Specialty Screwdriver Bits | What’s That Bit Called?

Wurth Zebra Universal Bit Assortment05

If you’ve been around the trades long, you know screws go way beyond just slotted (flat head) and Phillips styles. The automotive industry, in particular, seems to be great at inventing new ones. We pulled together a list of the most common specialty screwdriver bits along with photos to help you identify what screwdriver bit to use when the need comes up.

We cover a lot of bits here. If you get toward the end of the list and you’re thinking, “yep, I use all of those,” then take a look at Wurth USA’s 105-piece universal bit assortment where you can get them all in one handy case.

Extended Shank Screwdriver Bits

Phillips and slotted bits are pretty standard fare. When you need a longer one for better reach, look for “extended” bits or simply search by the length in inches you’re looking for.

1/4-Inch Hex Shank Screwdriver Bits

Some of the most common specialty screwdriver bits simply have a 1/4-inch hex shank at the end that flares in and then back out again. These fit just fine in multi-bit screwdrivers and drills, but they’re specifically designed to fit the collet of an impact driver.

Square Screwdriver Bits

Very common in the electrical trade, square bits are exactly what they sound like—4 flat sides of equal length create the bit.

Hex Head or Allen Screwdriver Bits

Hex head bits or Allen bits have 6 flat sides and the screws or bolts that go with them are very common. You’re probably already familiar with these thanks to the hex keys—AKA Allen wrenches—that come with your Ikea furniture. The bits are exactly the same, they just fit in a screwdriver or drill instead. They also make your furniture assembly MUCH easier than manually using a hex key.

Torx Specialty Screwdriver Bits

Torx bits (or star bits) are a type of screwdriver bit that has 6 points instead of flat sides. These provide much better grip security than standard bits and are widely used around the trades.

They run roughly the same size range as a lot of hex head bits and can even fit in a hex head screw. However, the points don’t grip those flat sides as well and will slip as you increase the torque.

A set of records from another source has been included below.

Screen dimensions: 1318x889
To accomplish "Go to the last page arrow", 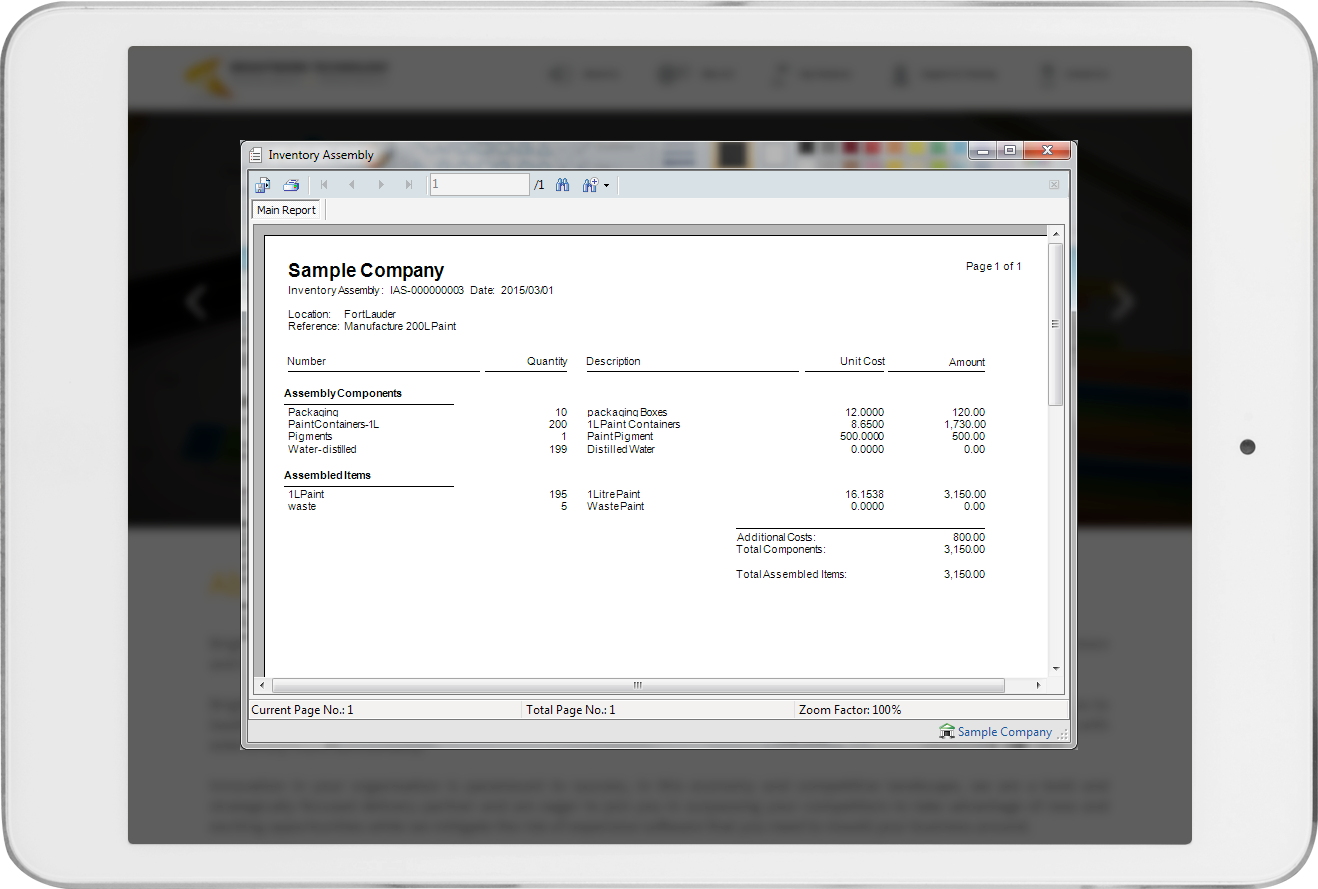I will (408, 185).
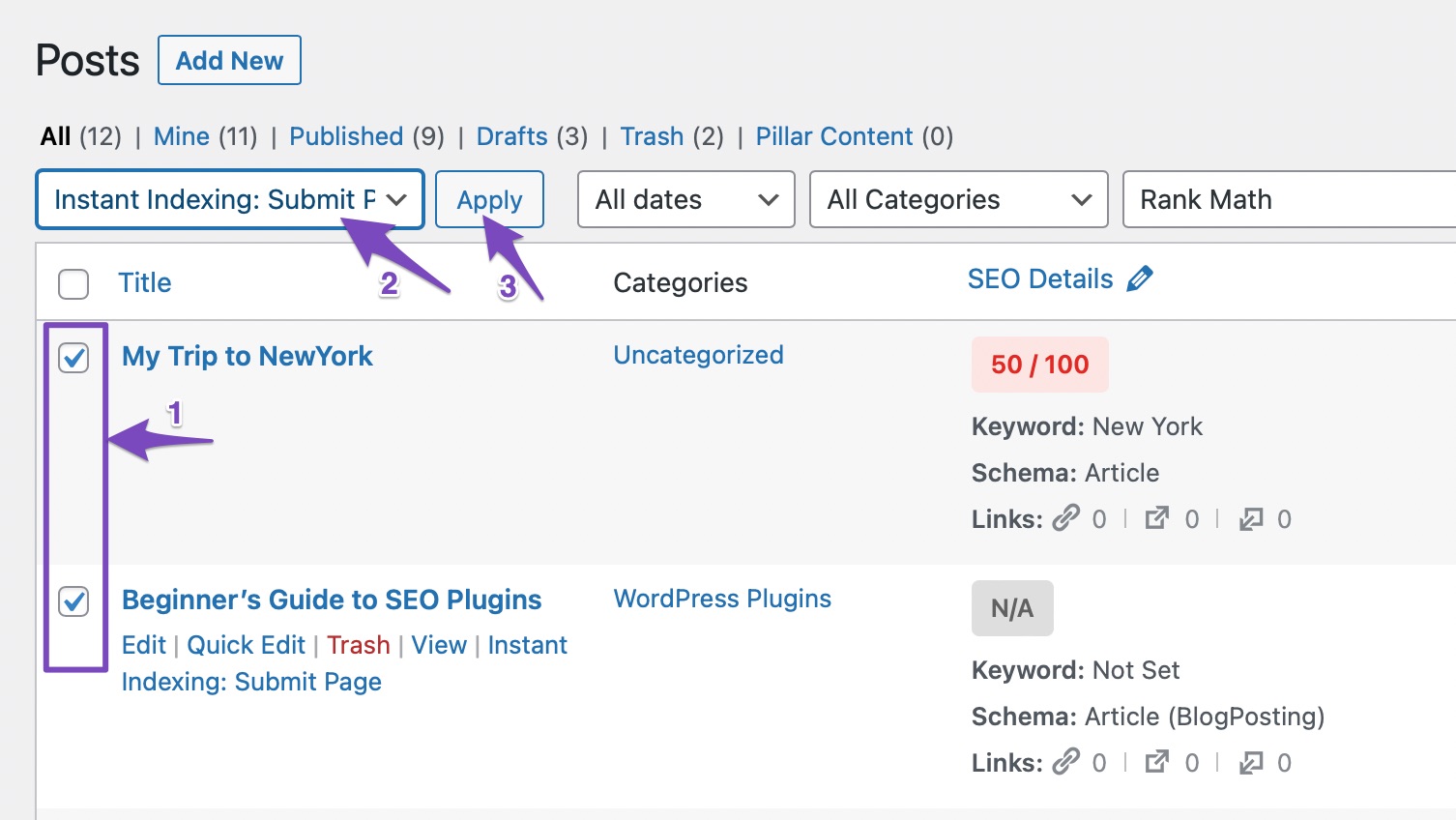Click the Add New post button
This screenshot has width=1456, height=820.
(x=229, y=59)
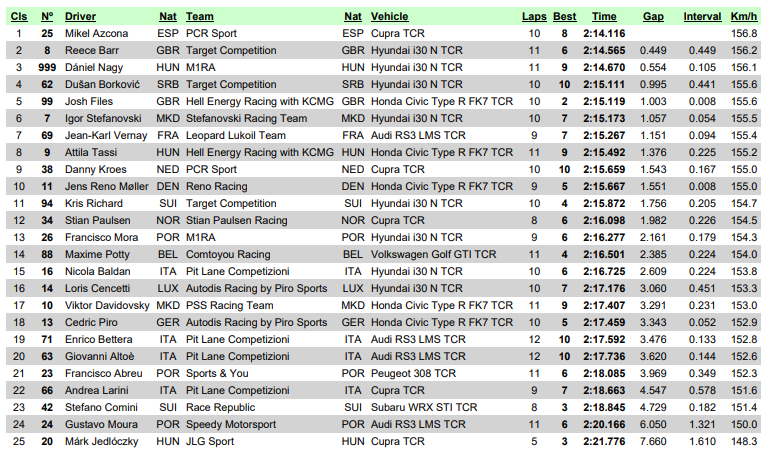Image resolution: width=771 pixels, height=453 pixels.
Task: Click the Gap column header
Action: (653, 16)
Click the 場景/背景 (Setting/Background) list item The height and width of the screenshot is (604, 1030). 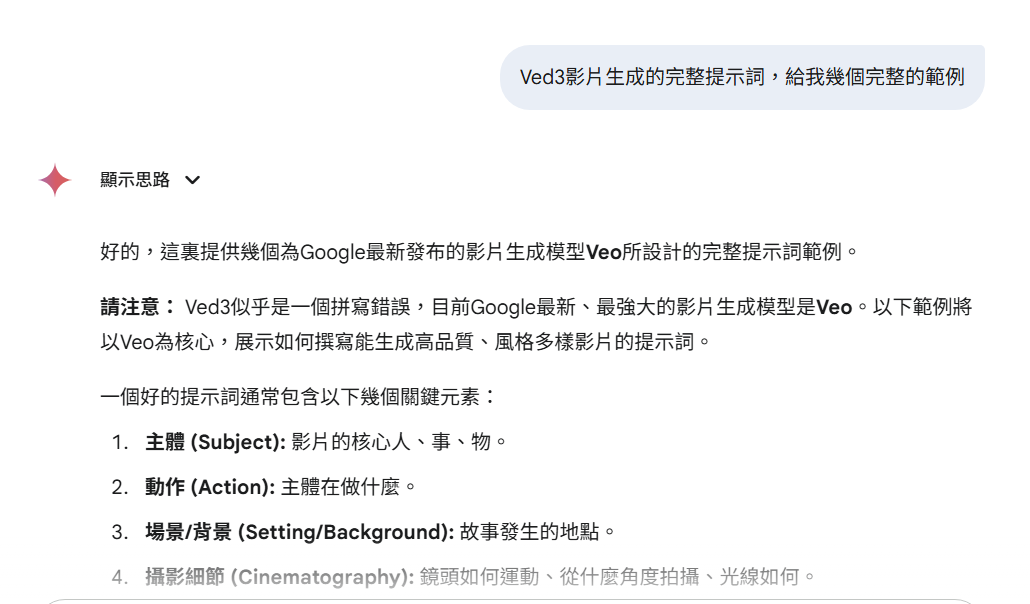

6-Lobe or Torx Plus Specialty Screwdriver Bits

6-Lobe bits are also referred to as Torx Plus. The way to tell the difference is that Torx bits come to a point and 6-lobe or Torx Plus bits have distinctly squared-off ends instead of points. The two styles are not interchangeable. Security versions of Torx Plus complicate things further by having 5 lobes instead of the normal 6.

Triple Square and Double Hex Specialty Screwdriver Bits

Both Triple Square and Double Hex screwdriver bits take the Torx idea to another level. Both bits have 12 points instead of 6. They’re also much shallower points than you find with Torx bits. The triple square finds use on many German vehicle bolts that require higher torque levels. 12-point double hex specialty bits and bolts are most used for the head bolts on some Lexus and Toyota vehicles.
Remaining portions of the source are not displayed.